Comment by 2001zhaozhao

2 months ago

It really is cursed to be spending hundreds of watts of power in a datacenter somewhere to make a laptop run slightly faster.

11 comments

2001zhaozhao

ImPrajyoth 2 months ago

oh absolutely. burning a coal plant to decide if i should close discord is peak 2025 energy. strictly speaking, using the local model (Ollama) is 'free' in terms of watts since my laptop is on anyway, but yeah, if the inefficiency is the art, I'm the artist.

fragmede 2 months ago

Running ollama to compute inference uses energy that wouldn't have been used if you weren't running ollama. There's no free lunch here.
hebejebelus 2 months ago
An interesting thought experiment - a fully local, off-grid, off-network LLM device. Solar or wind or what have you. I suppose the Mac Studio route is a good option here, I think Apple make the most energy efficient high-memory options. Back of the napkin indicates it’s possible, just a high up front cost.
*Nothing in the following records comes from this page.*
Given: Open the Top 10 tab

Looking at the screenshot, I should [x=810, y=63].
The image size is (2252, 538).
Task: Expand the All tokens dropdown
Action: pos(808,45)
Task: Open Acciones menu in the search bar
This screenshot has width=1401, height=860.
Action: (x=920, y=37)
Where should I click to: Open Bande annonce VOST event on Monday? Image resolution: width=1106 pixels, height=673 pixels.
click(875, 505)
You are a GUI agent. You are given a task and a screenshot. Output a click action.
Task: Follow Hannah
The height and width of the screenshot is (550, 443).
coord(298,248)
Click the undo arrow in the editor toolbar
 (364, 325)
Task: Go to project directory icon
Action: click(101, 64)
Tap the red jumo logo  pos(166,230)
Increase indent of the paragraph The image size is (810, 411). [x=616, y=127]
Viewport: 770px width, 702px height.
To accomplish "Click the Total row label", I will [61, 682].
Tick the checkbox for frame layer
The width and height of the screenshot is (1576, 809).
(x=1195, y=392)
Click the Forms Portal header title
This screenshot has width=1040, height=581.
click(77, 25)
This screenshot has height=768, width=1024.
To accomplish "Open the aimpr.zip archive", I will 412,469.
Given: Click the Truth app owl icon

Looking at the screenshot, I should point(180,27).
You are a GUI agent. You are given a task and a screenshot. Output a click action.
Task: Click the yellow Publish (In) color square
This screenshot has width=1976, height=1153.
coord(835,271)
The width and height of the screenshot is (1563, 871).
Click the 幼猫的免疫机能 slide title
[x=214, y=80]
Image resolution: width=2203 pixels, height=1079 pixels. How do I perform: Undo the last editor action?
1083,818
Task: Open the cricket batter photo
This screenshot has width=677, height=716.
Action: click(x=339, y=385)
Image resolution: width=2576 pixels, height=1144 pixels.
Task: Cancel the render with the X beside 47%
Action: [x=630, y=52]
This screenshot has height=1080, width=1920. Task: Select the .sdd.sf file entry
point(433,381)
Interesting to imagine a somewhat catastrophe-resilient LLM device…
- evilduck 2 months ago
  
  Macs would be the most power efficient with faster memory but an AI Max 395+ based system would probably be the most cost efficient right now. A Framework Desktop with 128GB of shared RAM only pulls 400W (and could be underclocked) and is cheaper by enough that you could buy it plus 400W of solar panels and a decently large battery for less than a Mac Studio with 128GB of RAM. Unfortunately the power efficiency win is more expensive than just buying more power generation and storage ability.
  
  1 reply →
- ImPrajyoth 2 months ago
  
  That is the endgame.
  I think we are moving toward a bilayered compute model: The Cloud: For massive reasoning.
  The Local Edge: A small, resilient model that lives on-device and handles the OS loop, privacy, and immediate context.
  BrainKernel is my attempt to prototype that Local Edge layer. Its messy right now, but I think the OS of 2030 will definitely have a local LLM baked into the kernel.
  
  1 reply →
bdhcuidbebe 2 months ago
> using the local model (Ollama) is 'free' in terms of watts since my laptop is on anyway
Now that’s a cursed take on power efficency
- ImPrajyoth 2 months ago
  
  efficiency is just a mindset. if i save 3 seconds of my own attention by burning 300 watts of gpu, the math works out in my favor!
  
  1 reply →

nubinetwork 2 months ago

An entire datacenter on the other hand, might be appealing to spot things you wouldn't otherwise see in a sea of logs and graphs.